Ukraine Refugee’s Secret to Survival: ‘Think Good, and It Will Be Good’

Tatyana Chabarova of Kharkov gets ready to celebrate Passover with Chabad in Israel

Before the crisis in Ukraine, Tatyana Chabarova often heard her rabbi, Rabbi Moshe Moskovitz, the Chief Rabbi of f Kharkov and FJC representative, say, “Think good, and it will be good,” quoting the Rebbe—Rabbi Menachem M. Schneerson, of righteous memory.

Yet those words kept Tatyana and her family going as they made their way across Ukraine, she tells Chabad.org. Along the way, she found help from Rabbi Menachem Glizenshtein the Chief Rabbi of Chernovtzy, who gave the family a place to stay and food to eat, allowing them to rest before continuing their journey to Bucharest, Romania, and then on to Israel.

And it was one of the first things that the Chabad emissary to Nof HaGalil, Rabbi Shimshon Halperin, said to her when they met after the Chabarova family landed in Israel.

“Chabad is one big family,” she declares. “Wherever we are—every step of the way, starting with the Moskovitzes in Kharkov—we always feel that Chabad is looking after us.”

Tatyana says that Rabbi Halperin helped her with paperwork she needed to file and put mezuzot on the doors to her new home. He also arranged entry for Tatyana’s 11-year-old daughter into the local school, where she got to join in a group bat mitzvah celebration for girls in her new class.

Now, Tatyana and her family will be joining Rabbi Moskovitz, his wife, Miriam, and other members of the Kharkov Jewish community now in Israel to celebrate Passover together in Kfar Citrin, where her son attends school thanks to the help of the Moskovitzes.

“I was worried about how we would be able to celebrate Pesach in a new country,” she acknowledges.
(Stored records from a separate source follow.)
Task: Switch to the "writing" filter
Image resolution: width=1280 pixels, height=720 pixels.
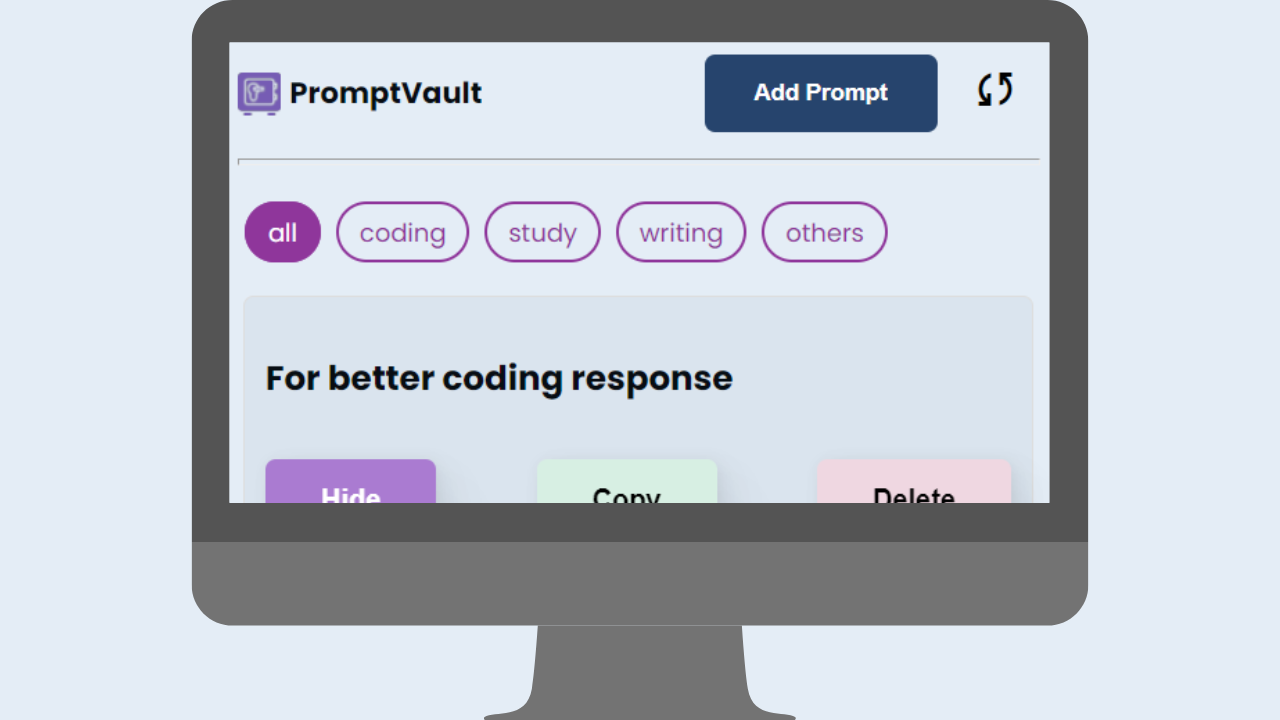Action: click(681, 232)
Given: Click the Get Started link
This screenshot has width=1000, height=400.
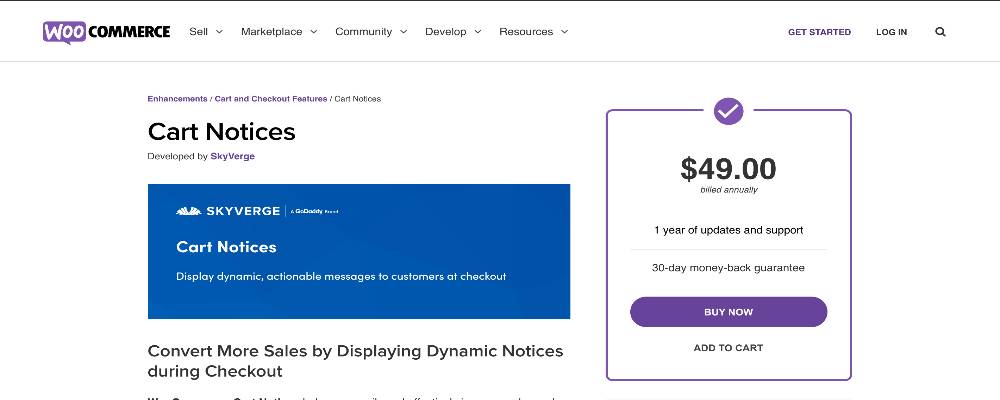Looking at the screenshot, I should click(x=819, y=32).
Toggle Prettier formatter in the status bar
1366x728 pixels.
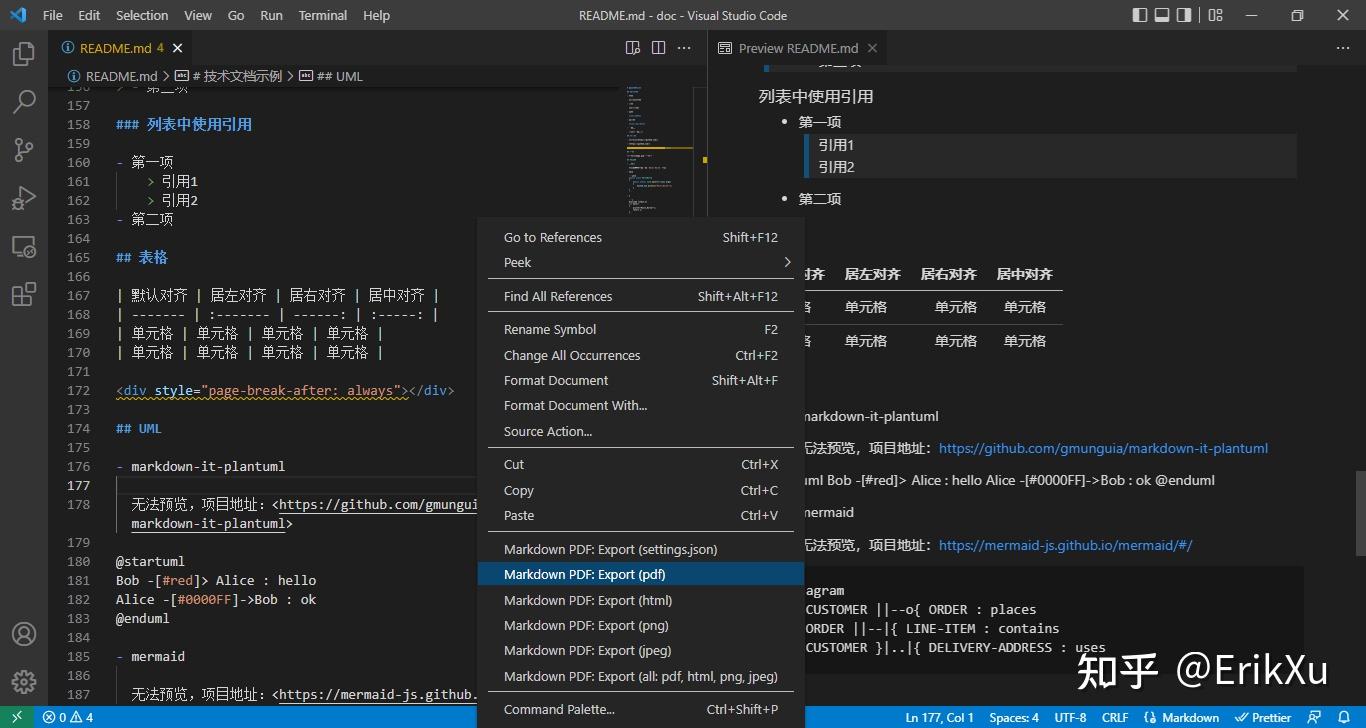1263,717
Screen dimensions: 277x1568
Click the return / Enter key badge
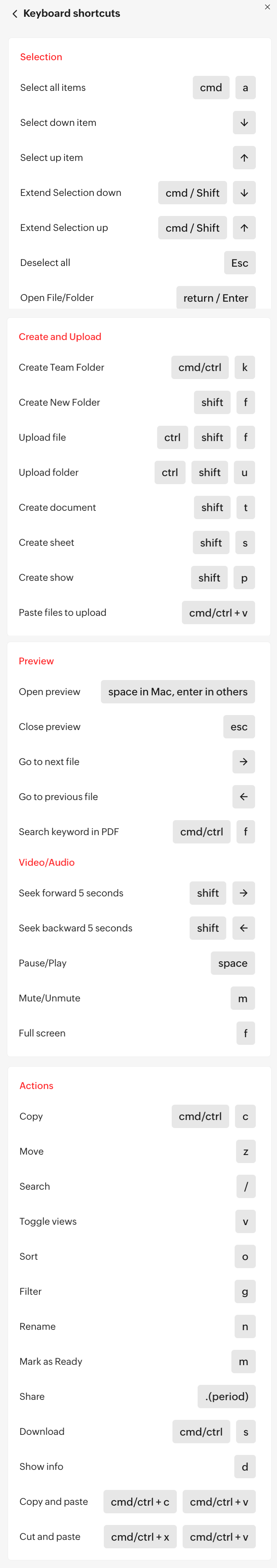click(x=216, y=298)
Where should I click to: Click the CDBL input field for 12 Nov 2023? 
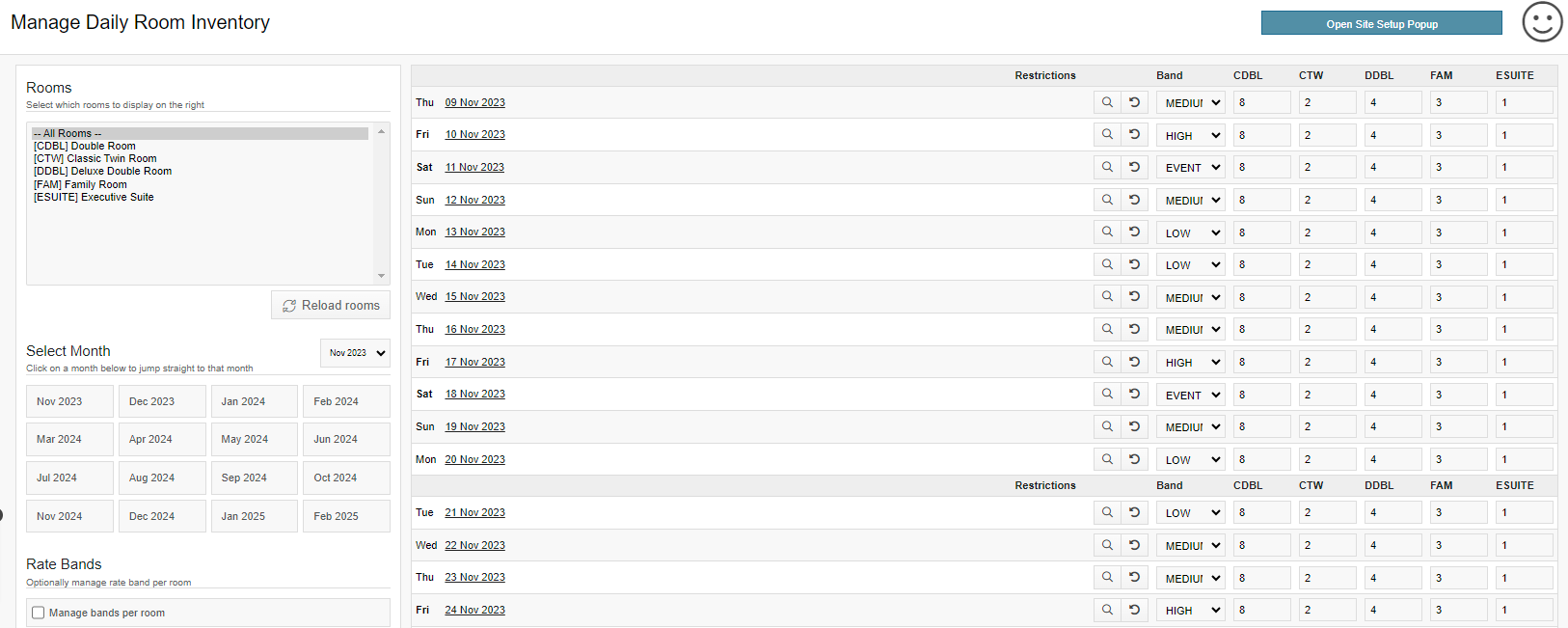click(1261, 200)
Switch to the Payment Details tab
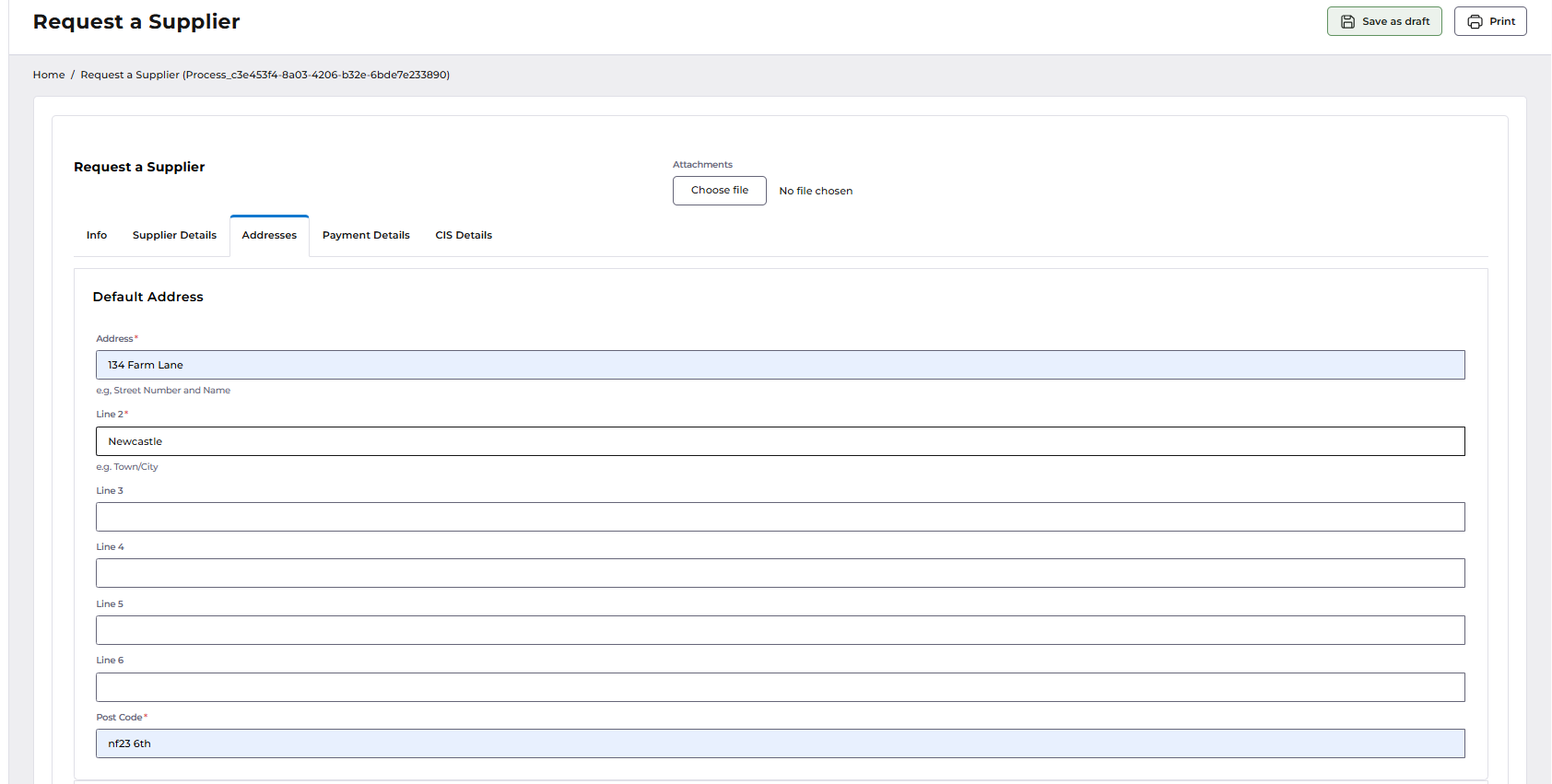Screen dimensions: 1552x784 click(x=366, y=235)
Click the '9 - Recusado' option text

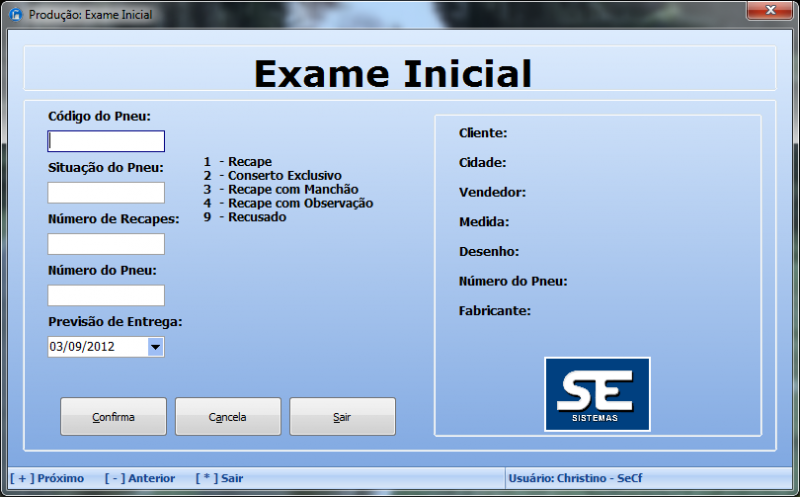[x=245, y=217]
Besides, she adds, “it’s not possible to be a real Jew without a community.”

“I’m so grateful to all the organizers who are making this Pesach so that we can be together with old friends and get to know new friends,” continues Tatyana, “and to celebrate Pesach with the people I celebrate with year after year because the truth is, we are really all one family.”